Starting with the line that contains "Expand the .idea" and continuing through the end of the material, rewrite those lines as a JSON list of strings, one string per line. Leave out any blank lines.

■ ■ ■ ■

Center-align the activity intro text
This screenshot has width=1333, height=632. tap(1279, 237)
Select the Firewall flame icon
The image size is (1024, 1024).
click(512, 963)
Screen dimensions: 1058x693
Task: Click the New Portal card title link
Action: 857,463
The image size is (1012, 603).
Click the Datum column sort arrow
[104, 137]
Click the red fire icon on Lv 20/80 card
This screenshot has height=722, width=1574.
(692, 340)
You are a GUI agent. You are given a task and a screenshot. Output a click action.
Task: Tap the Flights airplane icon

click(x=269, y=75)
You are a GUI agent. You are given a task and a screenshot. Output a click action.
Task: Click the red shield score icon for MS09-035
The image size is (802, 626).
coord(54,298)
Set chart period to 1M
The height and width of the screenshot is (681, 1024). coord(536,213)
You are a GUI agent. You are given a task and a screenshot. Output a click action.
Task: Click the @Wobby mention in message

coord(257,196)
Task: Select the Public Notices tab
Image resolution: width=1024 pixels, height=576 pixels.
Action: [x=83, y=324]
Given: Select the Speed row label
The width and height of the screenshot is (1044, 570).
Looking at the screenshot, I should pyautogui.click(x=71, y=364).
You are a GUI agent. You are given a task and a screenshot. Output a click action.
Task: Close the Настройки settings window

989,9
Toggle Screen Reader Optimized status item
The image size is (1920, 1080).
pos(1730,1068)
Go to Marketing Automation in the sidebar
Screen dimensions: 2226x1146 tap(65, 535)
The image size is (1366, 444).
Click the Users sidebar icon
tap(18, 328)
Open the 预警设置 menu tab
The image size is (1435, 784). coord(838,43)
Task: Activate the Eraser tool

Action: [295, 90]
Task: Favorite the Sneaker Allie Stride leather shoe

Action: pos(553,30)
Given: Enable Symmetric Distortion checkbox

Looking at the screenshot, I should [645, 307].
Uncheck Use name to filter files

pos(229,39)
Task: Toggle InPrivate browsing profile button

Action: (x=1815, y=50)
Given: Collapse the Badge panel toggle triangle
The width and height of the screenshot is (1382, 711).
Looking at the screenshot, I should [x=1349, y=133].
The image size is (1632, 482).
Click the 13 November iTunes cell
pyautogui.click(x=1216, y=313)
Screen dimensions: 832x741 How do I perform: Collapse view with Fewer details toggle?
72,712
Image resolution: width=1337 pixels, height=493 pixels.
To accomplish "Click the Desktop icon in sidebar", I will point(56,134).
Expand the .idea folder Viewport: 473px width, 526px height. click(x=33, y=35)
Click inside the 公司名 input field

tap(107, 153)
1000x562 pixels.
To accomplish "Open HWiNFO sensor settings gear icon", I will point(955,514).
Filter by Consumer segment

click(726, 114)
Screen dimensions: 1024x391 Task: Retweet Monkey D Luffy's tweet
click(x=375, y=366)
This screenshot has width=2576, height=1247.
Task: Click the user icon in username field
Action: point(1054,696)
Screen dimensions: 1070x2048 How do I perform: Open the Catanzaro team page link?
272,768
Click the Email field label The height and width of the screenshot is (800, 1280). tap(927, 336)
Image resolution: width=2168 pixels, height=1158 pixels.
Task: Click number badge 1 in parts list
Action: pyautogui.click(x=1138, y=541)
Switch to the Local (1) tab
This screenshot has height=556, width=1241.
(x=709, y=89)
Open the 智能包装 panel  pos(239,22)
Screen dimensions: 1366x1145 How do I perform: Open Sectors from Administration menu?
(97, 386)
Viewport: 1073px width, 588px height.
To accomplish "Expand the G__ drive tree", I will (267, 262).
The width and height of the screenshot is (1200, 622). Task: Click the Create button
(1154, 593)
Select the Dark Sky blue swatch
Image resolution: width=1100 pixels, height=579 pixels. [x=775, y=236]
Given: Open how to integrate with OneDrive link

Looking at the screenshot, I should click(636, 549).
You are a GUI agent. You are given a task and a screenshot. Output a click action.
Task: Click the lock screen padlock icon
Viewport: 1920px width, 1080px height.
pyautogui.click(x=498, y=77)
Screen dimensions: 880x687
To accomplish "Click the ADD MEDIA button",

■ ■ ■ ■

[TASK RESPONSE]
[
  "Expand the .idea folder Viewport: 473px width, 526px height. click(x=33, y=35)",
  "Click inside the 公司名 input field",
  "tap(107, 153)",
  "1000x562 pixels.",
  "To accomplish \"Open HWiNFO sensor settings gear icon\", I will point(955,514).",
  "Filter by Consumer segment",
  "click(726, 114)",
  "Screen dimensions: 1024x391 Task: Retweet Monkey D Luffy's tweet",
  "click(x=375, y=366)",
  "This screenshot has width=2576, height=1247.",
  "Task: Click the user icon in username field",
  "Action: point(1054,696)",
  "Screen dimensions: 1070x2048 How do I perform: Open the Catanzaro team page link?",
  "272,768",
  "Click the Email field label The height and width of the screenshot is (800, 1280). tap(927, 336)",
  "Image resolution: width=2168 pixels, height=1158 pixels.",
  "Task: Click number badge 1 in parts list",
  "Action: pyautogui.click(x=1138, y=541)",
  "Switch to the Local (1) tab",
  "This screenshot has height=556, width=1241.",
  "(x=709, y=89)",
  "Open the 智能包装 panel  pos(239,22)",
  "Screen dimensions: 1366x1145 How do I perform: Open Sectors from Administration menu?",
  "(97, 386)",
  "Viewport: 1073px width, 588px height.",
  "To accomplish \"Expand the G__ drive tree\", I will (267, 262).",
  "The width and height of the screenshot is (1200, 622). Task: Click the Create button",
  "(1154, 593)",
  "Select the Dark Sky blue swatch",
  "Image resolution: width=1100 pixels, height=579 pixels. [x=775, y=236]",
  "Given: Open how to integrate with OneDrive link",
  "Looking at the screenshot, I should click(636, 549).",
  "You are a GUI agent. You are given a task and a screenshot. Output a click action.",
  "Task: Click the lock screen padlock icon",
  "Viewport: 1920px width, 1080px height.",
  "pyautogui.click(x=498, y=77)",
  "Screen dimensions: 880x687",
  "To accomplish \"Click the ADD MEDIA button\","
]